The Indian Railways is one of the largest railway networks in the world, with more than 20,000 trains carrying 811.6 crore passengers and 110.6 crore tonne of goods every year across the length and breadth of the country. But it is also a loss-making sector that has been toying with the idea of privatisation for a while.
On June 26, The Indian Express reported that the central government was considering privatising passenger trains running on busy routes. Two days later,the railways minister denied this in Parliament.
But he did not say anything about another claim attributed to railway officials in the media reports: that the government was considering assigning two trains to the Indian Railways Catering and Ticketing Corporation to run on an experimental basis.
A public sector enterprise, the IRCTC is best known as a favourite punching bag for irate passengers trying to book train tickets online. Innumerable internet discussions have been spawned by glitches on its website, though, with around nine lakh transactions every day, it is one of the largest e-commerce platforms in Asia.
When it was started in 1999, the idea of booking tickets online was nothing short of revolutionary. Indians spent hours queuing up for train tickets, or paid hefty commissions to agents. “It was simply unthinkable to book a ticket online to go from Delhi to Chennai,” said Amitabh Pandey, who worked as its general manager of IT services from 2001 to 2006.
But passenger convenience was not the only concern – the government recognised that introducing more efficiency in customer services could fetch the railways higher returns.
As the IRCTC website states, it was created under the railways ministry with the “basic purpose of hiving off entire catering and tourism activity of the railways to the new Corporation so as to professionalise and upgrade these services with public-private participation.”
So how has the IRCTC fared in two decades?
How it started
As the name suggests, there is more to IRCTC than ticketing. It has a monopoly over catering services on trains as well as food courts and kiosks at railway stations. It even operates budget hotels, taking advantage of the land owned by the railways.
In fact, it was started in 1999 with the intention of providing just catering services, Pandey said. Initially, passengers did not have many options to purchase quality food during train journeys. They had to depend upon the food stalls after the train stopped for a few minutes. But even though IRCTC was started for catering, it ended up tapping other avenues like ticketing.
“The issue of reserving tickets on the internet was not an original idea but it was new for India,” said Pandey, who worked under MN Chopra, who served as the corporation’s first chairman and managing director.
The telecom industry had started to boom after liberalisation. But even then, making phone calls was an expensive affair. Computers were used only by a select few who could afford them. So how would the IRCTC website function? And who would use it?

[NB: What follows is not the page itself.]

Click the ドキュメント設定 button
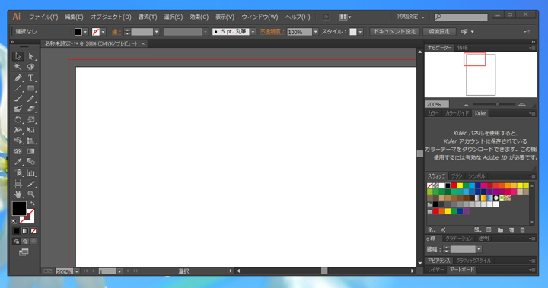 click(x=394, y=32)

“The necessary infrastructure was already in place by the time we started working on this,” Pandey said. Interestingly, the railways already had a computerised backend that was built in the 1980s. “The data bases were all centralised,” he said. “You would have to stand in line to get your ticket but the person issuing it would be using a computer to do so.”
IRCTC’s website started issuing tickets online in 2002.

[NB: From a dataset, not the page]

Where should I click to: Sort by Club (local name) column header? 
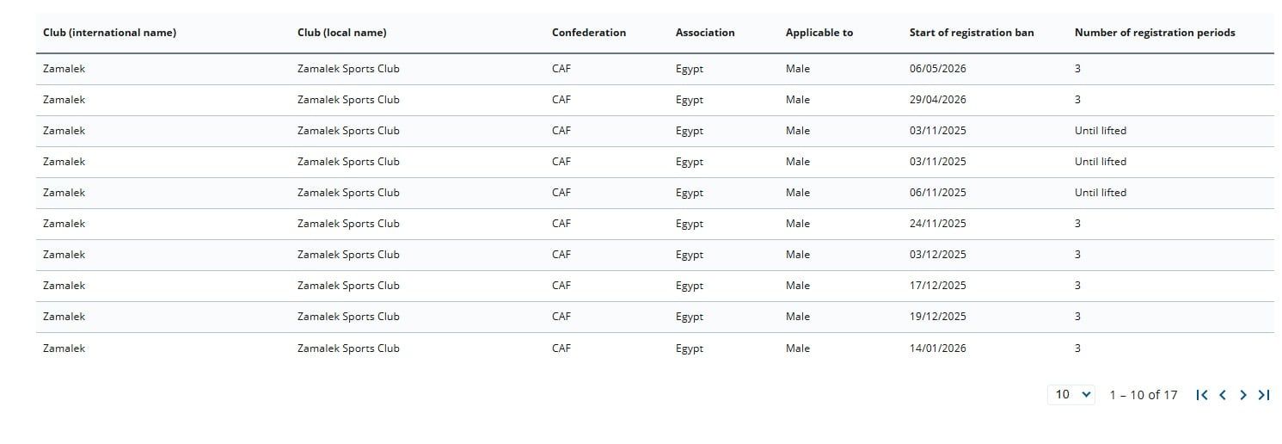pyautogui.click(x=341, y=33)
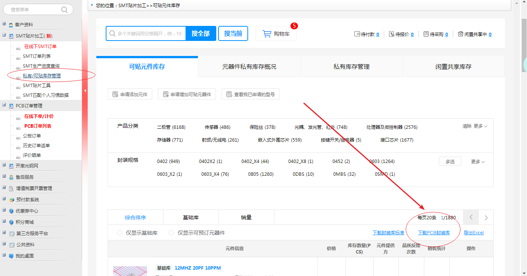The height and width of the screenshot is (276, 527).
Task: Expand 更多 in product category row
Action: [x=480, y=126]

But another question was how would physical copies of tickets reach passengers since short messaging services – or sms on mobile phones – had not begun yet. “The courier services were very well established,” said Pandey. “So we decided to print out tickets in our format and courier it to the passengers who would receive it within a day or two.”
Apart from this, the bigger challenge for IRCTC was to establish that e-commerce was a feasible venture in India. “There were no e-commerce ventures at the time,” Pandey said. “In the 1990s all we heard was of someone named Jeff Bezos who started this thing called Amazon.”
The response IRCTC got initially was mixed, he said. “People said it wouldn’t work but some bureaucrats believed in it. And when it worked, it really showed that the Indian consumer is savvy.”
How it fared
But while IRCTC might have served the interest of passengers, has it made profits for the government?
Its last annual report, for the year 2017-’18, does not look promising.
That year, IRCTC recorded a turnover of Rs 1468.1 crore with losses of Rs 693 crore. The losses were partly attributed to the removal of the service charge from online ticket bookings in November 2016 by the Central government.
Until then, the IRCTC was allowed to levy a service charge of Rs 20 on every non-air conditioned reserved ticket and Rs 40 on every air conditioned ticket booked online. With IRCTC selling tickets worth Rs 24,485 crore in 2016-’17, accounting for nearly one-third of all train reservations made in India that year, the service charges added up to a total of Rs 416 crore.